Calculating the derivative is a fundamental step when working with differential equations. In this problem, the function given is\[ y = e^{-3x} + 2x + 3. \]Let's break down the derivative calculation:

• The derivative of \( e^{-3x} \) with respect to \( x \) is calculated using the chain rule, resulting in \( -3e^{-3x} \).
• The derivative of \( 2x \) is straightforward: \( 2 \).
• The derivative of a constant \( 3 \) is simply \( 0 \).

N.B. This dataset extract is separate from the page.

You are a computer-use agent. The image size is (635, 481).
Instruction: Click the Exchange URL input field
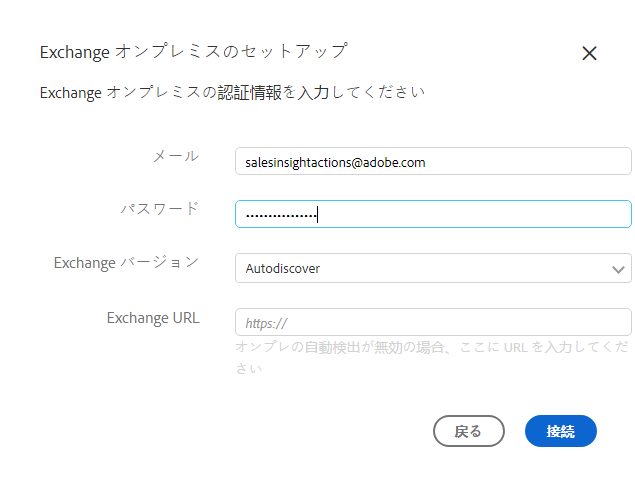(x=432, y=322)
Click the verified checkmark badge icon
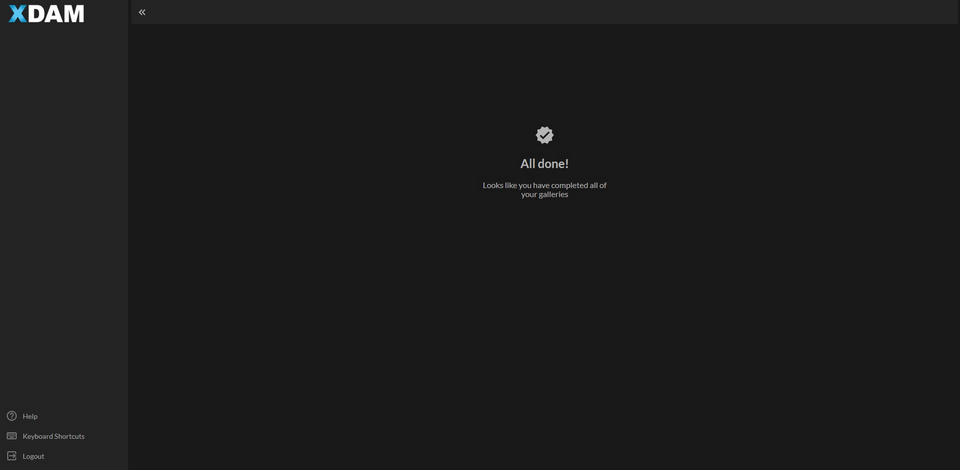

Putting it all together: \[ y' = -3e^{-3x} + 2. \]
Understanding the derivative is crucial as it forms part of the substitution process in verifying the solution of the differential equation. Each component of the expression for \( y \) is differentiated individually, using basic rules of calculus, like the sum and chain rules, to ensure accuracy before moving to the next verification steps.

Substitution in Equations

Once you have both the function and its derivative, the next important step is substitution back into the original differential equation. This step ensures that the left-hand side equals the right-hand side of the equation. With our example function and its derivative already calculated, we substitute these into the equation:
First, write down the differential equation:\[ y' + 3y = 6x + 11. \]You substitute \( y' = -3e^{-3x} + 2 \) and \( 3y = 3(e^{-3x} + 2x + 3) \) which expands to \( 3e^{-3x} + 6x + 9 \):Fill in these expressions into the equation:\[ (-3e^{-3x} + 2) + (3e^{-3x} + 6x + 9) = 6x + 11. \]
Simplification here shows clearly:

• \( -3e^{-3x} + 3e^{-3x} = 0 \)
• \( 2 + 9 = 11 \)

Finally, you get the expression \( 6x + 11 \), which matches the right-hand side of the equation, confirming that the substitution is successful and verifies the solution.